Hi, I’m Anzar, an academic, learning designer, and educational systems thinker working at the intersection of transdisciplinary learning, relationship-rich pedagogy, and human-centered AI.
Originally trained as an experimental physicist, I later had the unique opportunity to help create Pakistan’s first liberal arts and sciences university, Habib University, as a founding faculty member. There, I founded the interdisciplinary Integrated Sciences and Mathematics program, co-founded the Center for Transdisciplinarity, Design and Innovation, and later served as the founding Associate Dean for Teaching and Learning. Much of my work focused on rethinking curriculum, faculty development, learning experiences, and institutional systems in response to the changing realities of higher education.
Today, I serve as the first Chief Learning Officer at San Francisco Bay University, where my work spans AI-integrated learning, faculty development, curriculum redesign, and the design of more human-centered educational systems. At SFBU, I have helped shape a new transdisciplinary general education model built around ten “How To” courses designed to make the hidden curriculum more visible and intentionally develop durable human capabilities often valued but rarely made explicit within higher education.
Much of this work explores how higher education can respond more honestly to changing technological and human realities through trauma-informed teaching, neurodivergence, culturally sustaining practices, metacognitive learning, authentic assessment, relationship-rich pedagogy, and new forms of AI-supported learning experiences.

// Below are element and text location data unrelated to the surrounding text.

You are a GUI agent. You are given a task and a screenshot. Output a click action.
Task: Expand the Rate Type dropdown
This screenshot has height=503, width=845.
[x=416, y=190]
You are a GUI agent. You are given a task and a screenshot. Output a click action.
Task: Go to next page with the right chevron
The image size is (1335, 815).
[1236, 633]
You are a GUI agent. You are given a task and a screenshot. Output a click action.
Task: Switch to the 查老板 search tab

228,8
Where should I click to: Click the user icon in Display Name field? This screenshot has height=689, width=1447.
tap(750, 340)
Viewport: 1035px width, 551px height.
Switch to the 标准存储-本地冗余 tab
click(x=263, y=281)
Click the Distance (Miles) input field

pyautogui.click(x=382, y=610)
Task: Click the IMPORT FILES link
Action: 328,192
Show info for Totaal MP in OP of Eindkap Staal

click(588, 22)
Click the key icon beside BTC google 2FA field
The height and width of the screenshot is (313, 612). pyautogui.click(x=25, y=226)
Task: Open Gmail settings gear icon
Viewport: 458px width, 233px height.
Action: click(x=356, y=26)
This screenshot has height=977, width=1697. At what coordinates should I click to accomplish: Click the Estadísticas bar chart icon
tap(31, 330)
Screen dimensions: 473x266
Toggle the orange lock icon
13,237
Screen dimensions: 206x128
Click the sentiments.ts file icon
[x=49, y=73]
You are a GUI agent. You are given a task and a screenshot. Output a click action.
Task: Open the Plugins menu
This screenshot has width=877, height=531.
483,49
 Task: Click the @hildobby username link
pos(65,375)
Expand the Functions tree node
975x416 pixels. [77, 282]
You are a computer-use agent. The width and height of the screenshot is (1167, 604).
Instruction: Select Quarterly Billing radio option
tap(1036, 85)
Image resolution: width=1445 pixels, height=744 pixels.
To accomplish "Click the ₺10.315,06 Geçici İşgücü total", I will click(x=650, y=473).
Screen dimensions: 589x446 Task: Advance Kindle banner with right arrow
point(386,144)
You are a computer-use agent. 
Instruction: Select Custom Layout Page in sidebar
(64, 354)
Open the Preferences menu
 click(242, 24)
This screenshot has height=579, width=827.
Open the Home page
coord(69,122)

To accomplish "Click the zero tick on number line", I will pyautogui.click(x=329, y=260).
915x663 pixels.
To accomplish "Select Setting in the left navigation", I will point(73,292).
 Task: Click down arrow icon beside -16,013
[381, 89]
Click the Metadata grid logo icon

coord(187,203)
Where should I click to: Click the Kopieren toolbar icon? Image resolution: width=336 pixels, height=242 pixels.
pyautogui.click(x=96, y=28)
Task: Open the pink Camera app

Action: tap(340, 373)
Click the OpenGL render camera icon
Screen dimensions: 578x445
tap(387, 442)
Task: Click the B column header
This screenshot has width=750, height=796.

Across these different roles and institutions, a recurring theme in my work has been the belief that education must move beyond rigid disciplinary boundaries, static content delivery, and industrial-era assumptions about learning. This site brings together some of those ongoing explorations through courses, workshops, public conversations, writing, and educational experiments centered around learning, creativity, systems thinking, institutional transformation, and the evolving relationship between humans and intelligent technologies.